What is the number of lines in the listing below that contain the word "height"? Give only that number.

Data provided START

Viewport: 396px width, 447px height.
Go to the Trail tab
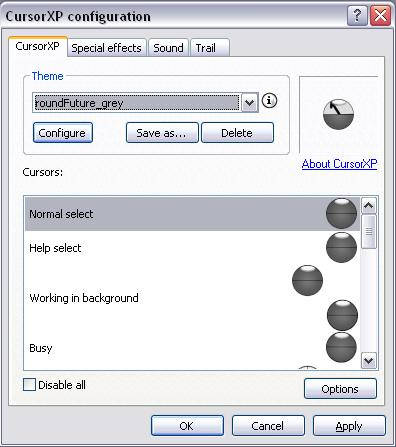tap(209, 48)
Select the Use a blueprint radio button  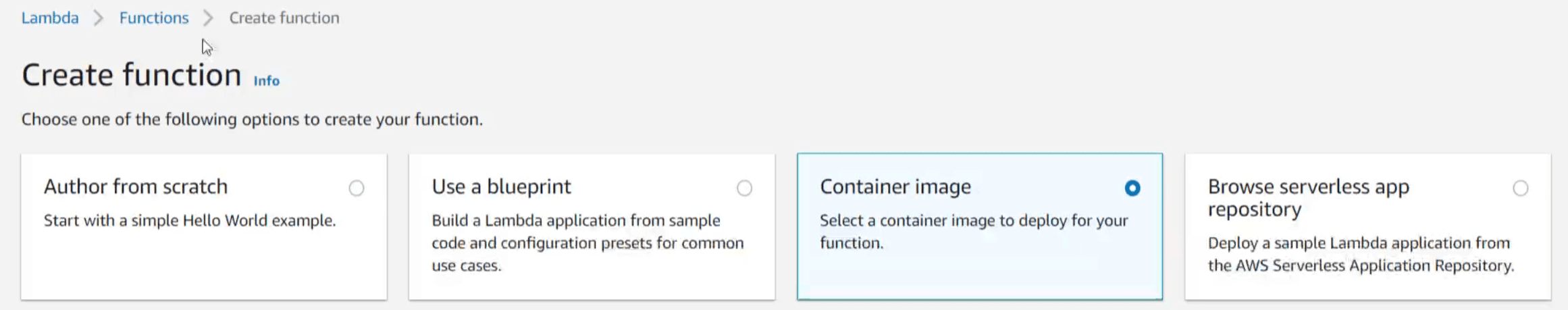pyautogui.click(x=744, y=188)
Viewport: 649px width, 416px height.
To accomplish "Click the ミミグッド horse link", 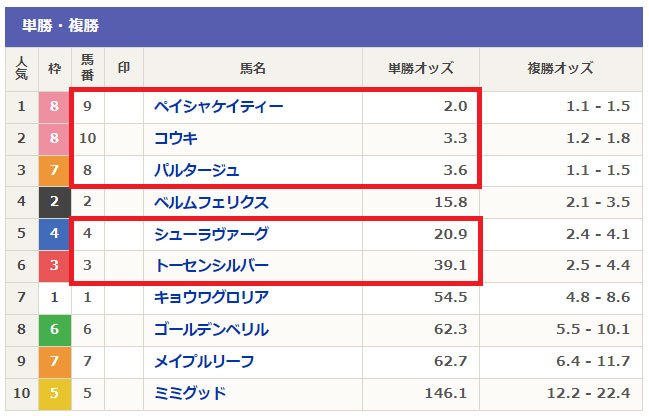I will [190, 393].
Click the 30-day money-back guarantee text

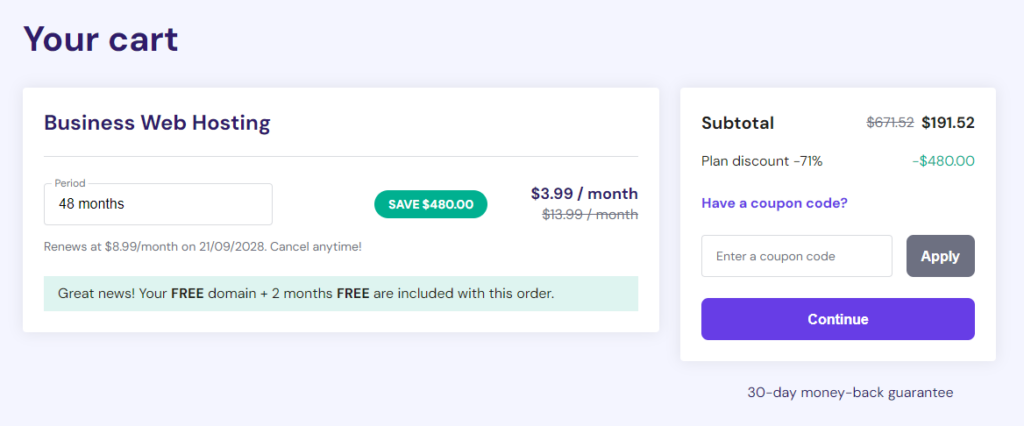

Data provided END

(Response to this task) 2